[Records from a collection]

....

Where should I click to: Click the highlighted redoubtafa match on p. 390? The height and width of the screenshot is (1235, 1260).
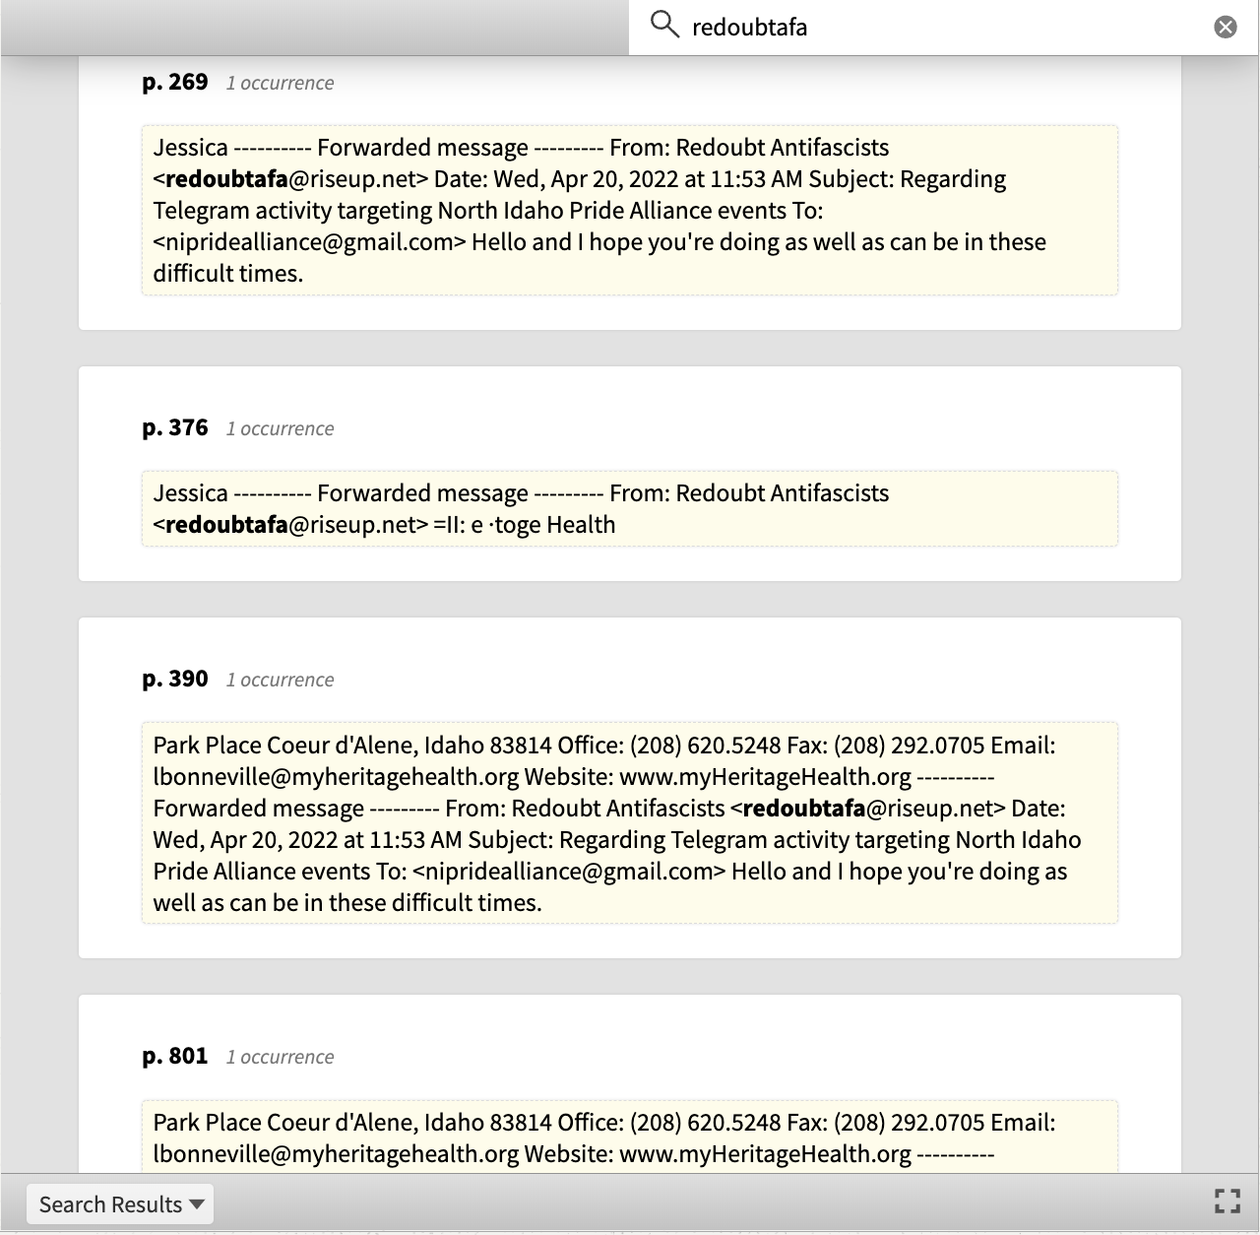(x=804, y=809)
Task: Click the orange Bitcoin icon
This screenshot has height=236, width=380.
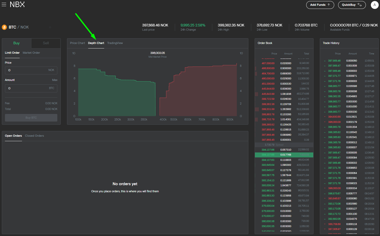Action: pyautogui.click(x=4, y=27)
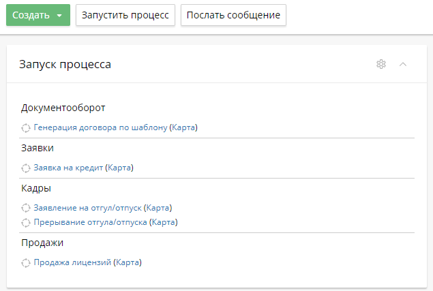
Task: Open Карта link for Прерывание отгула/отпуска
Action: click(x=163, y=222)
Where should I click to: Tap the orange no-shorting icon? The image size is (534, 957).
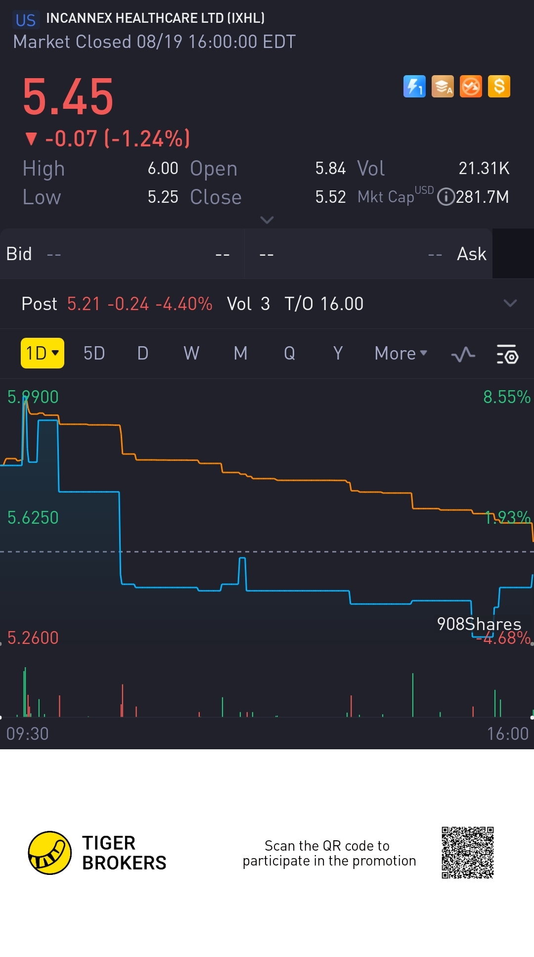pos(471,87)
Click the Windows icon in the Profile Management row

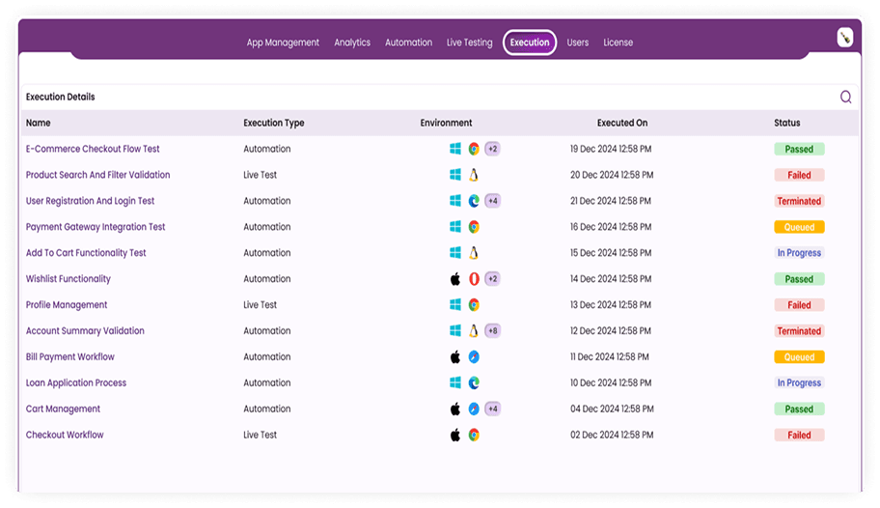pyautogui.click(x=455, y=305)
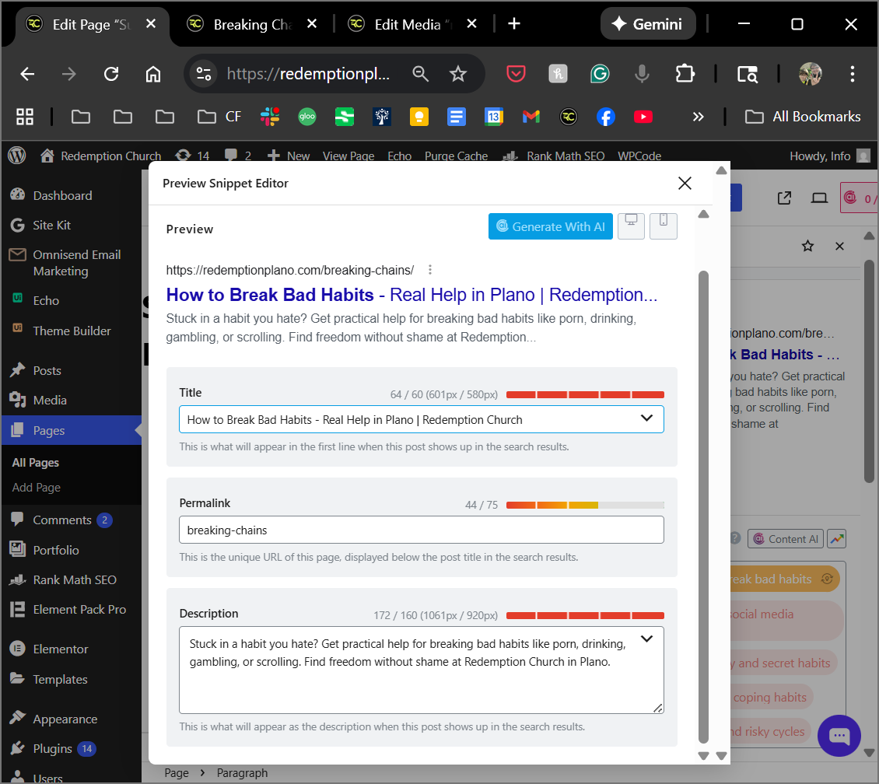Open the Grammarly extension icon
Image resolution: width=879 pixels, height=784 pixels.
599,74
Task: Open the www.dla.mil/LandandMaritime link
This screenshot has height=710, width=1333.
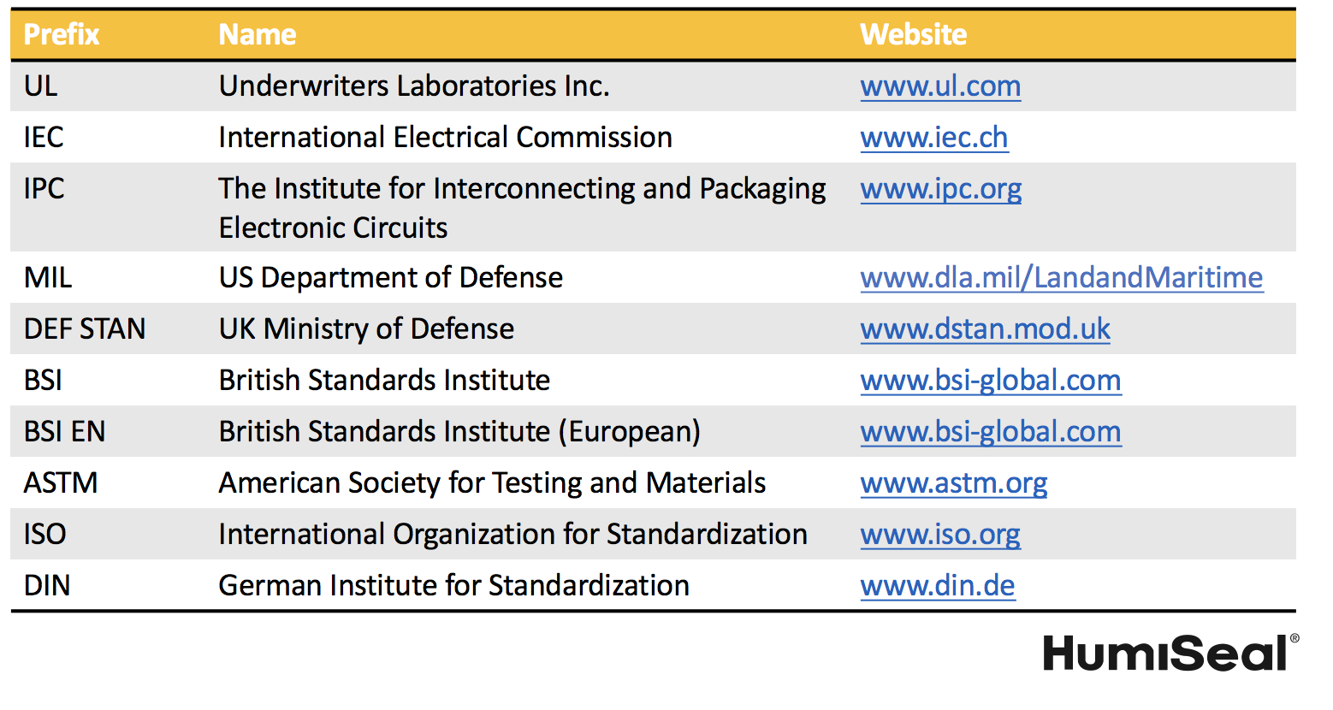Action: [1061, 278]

....

* WORK REQUEST: Repeat the preceding records precisely, and leave every picture out of the copy.

* ANSWER SECTION:
Where should I click to: Click the highlighted redoubtafa match on p. 390? The height and width of the screenshot is (1235, 1260).
(x=804, y=809)
Task: Click the orange Bitcoin icon
This screenshot has height=236, width=380.
Action: pyautogui.click(x=4, y=27)
Task: Open Карта link for Прерывание отгула/отпуска
Action: click(x=163, y=222)
Where should I click to: Tap the orange no-shorting icon? The image size is (534, 957).
pos(471,87)
Click the Windows icon in the Profile Management row

pyautogui.click(x=455, y=305)
Open the Grammarly extension icon
Image resolution: width=879 pixels, height=784 pixels.
599,74
Task: Open the www.dla.mil/LandandMaritime link
This screenshot has height=710, width=1333.
Action: [1061, 278]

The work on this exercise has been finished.